(Written request): Write out every one of the following rows word for word, omitting the pictures.

(Dataset extract):

= = =

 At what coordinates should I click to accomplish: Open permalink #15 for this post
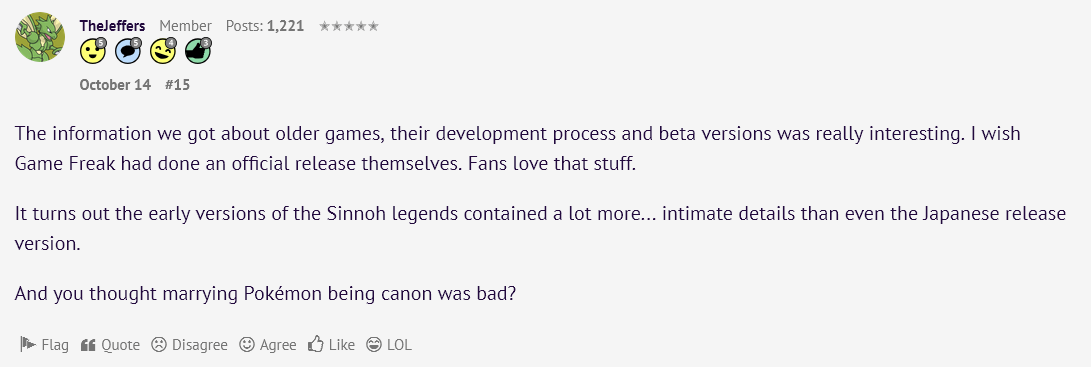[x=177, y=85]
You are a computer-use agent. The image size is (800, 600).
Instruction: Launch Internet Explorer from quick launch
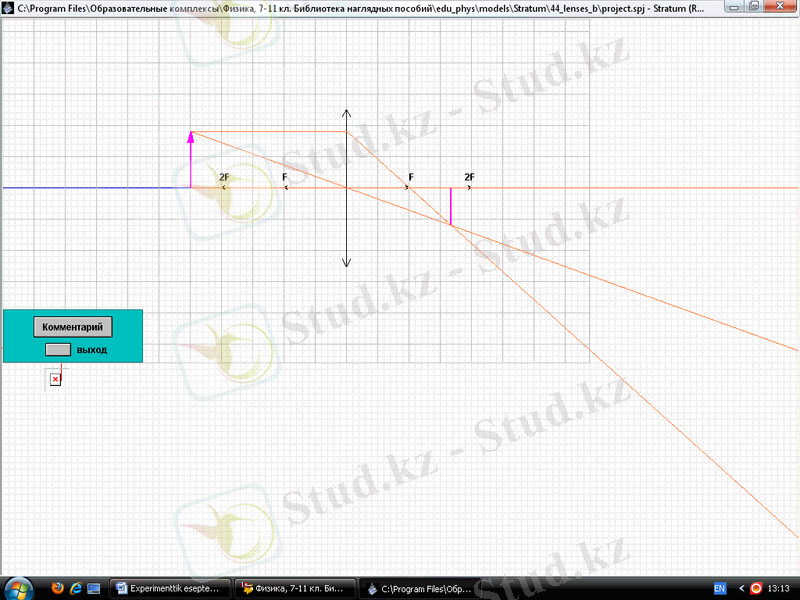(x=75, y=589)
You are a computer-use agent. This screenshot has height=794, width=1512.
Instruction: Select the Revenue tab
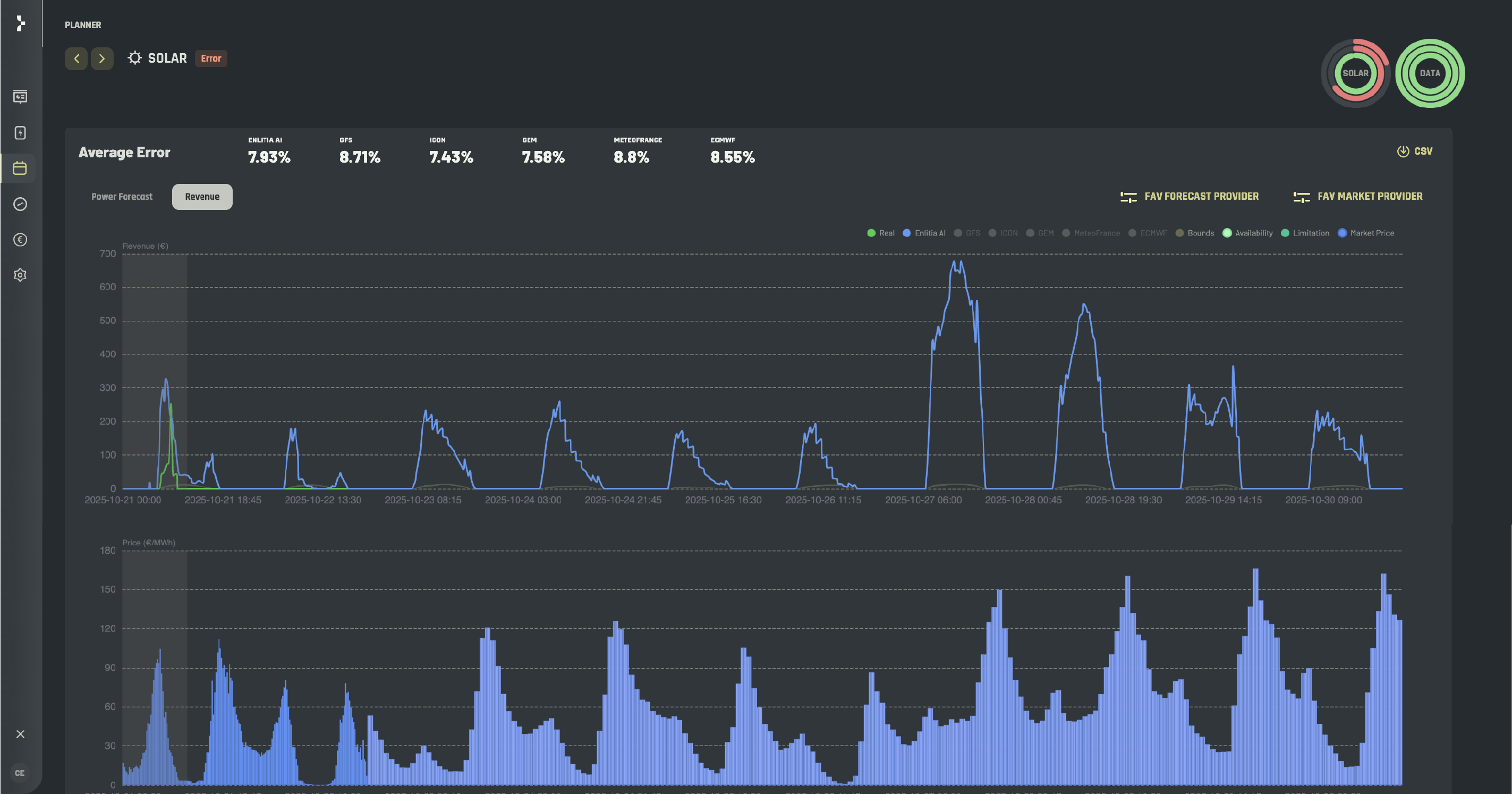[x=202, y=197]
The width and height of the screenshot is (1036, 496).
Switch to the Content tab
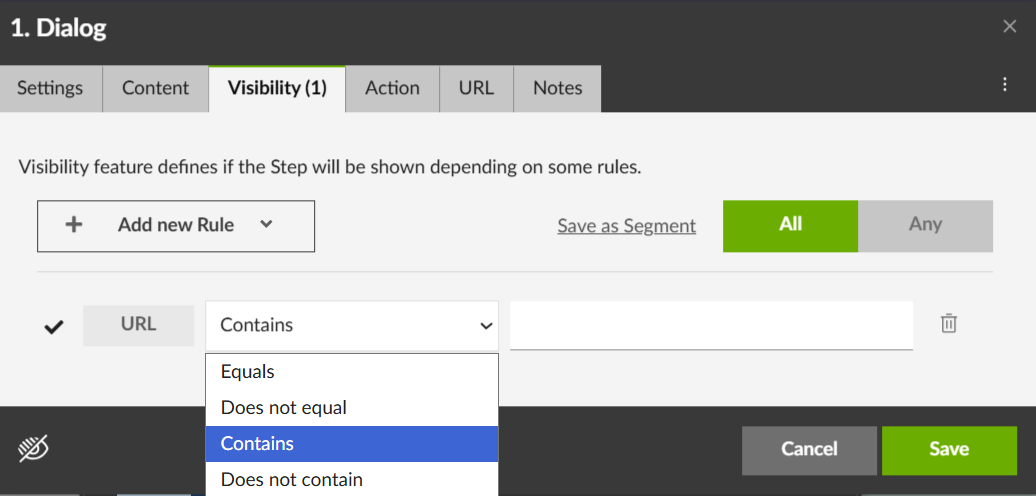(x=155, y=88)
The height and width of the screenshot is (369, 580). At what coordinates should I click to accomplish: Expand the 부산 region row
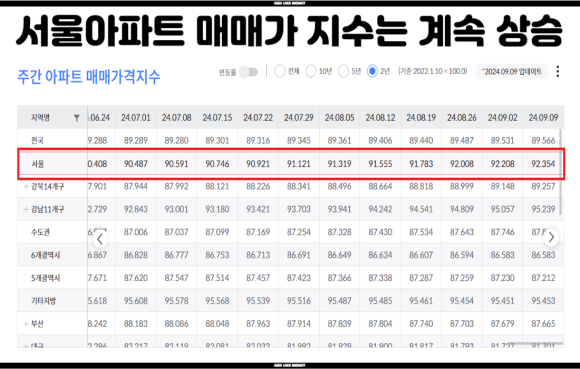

= = =

(Worked answer):
 At what coordinates should I click to accomplish: Open permalink #15 for this post
[x=177, y=85]
You are a computer-use agent. The image size is (800, 600).
Instruction: Launch Internet Explorer from quick launch
(x=75, y=589)
You are a computer-use agent. This screenshot has height=794, width=1512.
Instruction: Select the Revenue tab
[x=202, y=197]
The width and height of the screenshot is (1036, 496).
Switch to the Content tab
(x=155, y=88)
The height and width of the screenshot is (369, 580). At what coordinates should I click to accomplish: Expand the 부산 region row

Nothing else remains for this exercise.